------ Trecho de origem
[Formação no Tribal] Conteúdo: Um trabalho pedagógico

por Ana Clara Oliveira

Paulo Freire | Ilustração de Alisson Afonso. Fonte: Brasil de fato, 2021

Nas matérias anteriores, contidas em janeiro e em abril, desenvolvemos uma introdução acerca da coluna FORMAÇÃO NO TRIBAL a partir dos temas respectivos, “Em que tempo estamos na formação” e “Quando sinto que já sei” (documentário). Em nossa matéria de hoje, partiremos de uma pergunta que me entusiasma enquanto professora do estilo tribal de dança do ventre: conteúdos - qual é o conhecimento que importa na nossa dança?

Sendo direta nesse assunto amplo, é do entendimento de conteúdo, apresentado de diversas formas pelo educador brasileiro Paulo Freire, que apoiaremos os argumentos que se iniciam na presente matéria. A escolha se justifica não somente pela admiração das obras educacionais e similitude na compreensão do trabalho pedagógico, como também, por estarmos no ano do Centenário de Paulo Freire. A ausência/presença do educador nos faz recordar a importância de pensar os conteúdos através do seu imenso legado.
------------
▸ **Lista de exercícios**
• A. Copie do texto sobre formação na dança tribal o trecho que vai de "Sendo direta nesse" até "seu imenso legado.", incluindo este último.
• B. Repita, sem nenhuma alteração, todas as entradas do conjunto de dados abaixo.
------ Amostra de dados
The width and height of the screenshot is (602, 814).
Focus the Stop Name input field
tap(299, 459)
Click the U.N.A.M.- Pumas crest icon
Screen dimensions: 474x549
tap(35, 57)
------------
▸ **Respostas**
• A.
Sendo direta nesse assunto amplo, é do entendimento de conteúdo, apresentado de diversas formas pelo educador brasileiro Paulo Freire, que apoiaremos os argumentos que se iniciam na presente matéria. A escolha se justifica não somente pela admiração das obras educacionais e similitude na compreensão do trabalho pedagógico, como também, por estarmos no ano do Centenário de Paulo Freire. A ausência/presença do educador nos faz recordar a importância de pensar os conteúdos através do seu imenso legado.

• B.
The width and height of the screenshot is (602, 814).
Focus the Stop Name input field
tap(299, 459)
Click the U.N.A.M.- Pumas crest icon
Screen dimensions: 474x549
tap(35, 57)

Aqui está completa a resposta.